United Nations Foundation
About the United Nations Foundation
The United Nations Foundation links the UN’s work with others around the world, mobilizing the energy and expertise of business and non-governmental organizations to help the UN tackle issues including climate change, global health, peace and security, women's empowerment, poverty eradication, energy access, and U.S.-UN relations.
See more at: http://www.unfoundation.org
Women, Girls & Population
Addressing the needs and rights of women and girls across the globe is essential to alleviating poverty, achieving social justice, and accelerating progress on all of our global development goals. The UN Foundation believes that empowering women and girls with educational and economic opportunities and securing their health and human rights is one of the best investments we can make for families, communities, and the world. We work with the UN and our NGO, corporate and government partners to promote gender equality; advance sexual and reproductive health and rights (including family planning); advocate for increased resources and funding for programs and activities benefitting adolescent girls; eliminate gender-based violence; combat climate change; and improve maternal health care using integrated health systems and mobile technology. When progress is made in improving the rights of women and girls, our world thrives.
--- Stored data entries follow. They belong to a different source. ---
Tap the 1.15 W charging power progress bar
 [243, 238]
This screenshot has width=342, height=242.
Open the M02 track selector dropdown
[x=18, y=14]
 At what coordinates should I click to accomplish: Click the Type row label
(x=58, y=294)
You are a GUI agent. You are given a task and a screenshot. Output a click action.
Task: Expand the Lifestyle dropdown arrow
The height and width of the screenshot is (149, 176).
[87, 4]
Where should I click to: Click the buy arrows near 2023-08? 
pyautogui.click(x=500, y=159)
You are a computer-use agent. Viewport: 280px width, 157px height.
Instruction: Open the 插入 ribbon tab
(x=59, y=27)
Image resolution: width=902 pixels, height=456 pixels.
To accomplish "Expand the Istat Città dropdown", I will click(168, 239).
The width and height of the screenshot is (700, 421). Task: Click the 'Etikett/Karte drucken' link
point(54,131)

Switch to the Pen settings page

Data 2X: Mapping Gender Data Gaps
Data2X was launched in July 2012 and is an effort by the UN Foundation, the William and Flora Hewlett Foundation, and the US Government to address the gap in global sex disaggregated data through a combination of data review and assessment, partnership and advocacy. Improved gender data will guide policy, better leverage investments, and inform global development agendas, including the post-2015 process.
To date, the project has mapped key gender data sources and gaps in developing countries across five domains of women’s empowerment: (1) health, (2) education, (3) economic opportunities, (4) political participation, and (5) human security, as well as reviewed available databases on laws and policies that affect women. It suggests ‘ways forward’ to close the gaps using existing and new sources, including censuses and micro-level surveys, service and administrative records, and the potential use of ‘big data’ as a source of gender data to complement official statistics.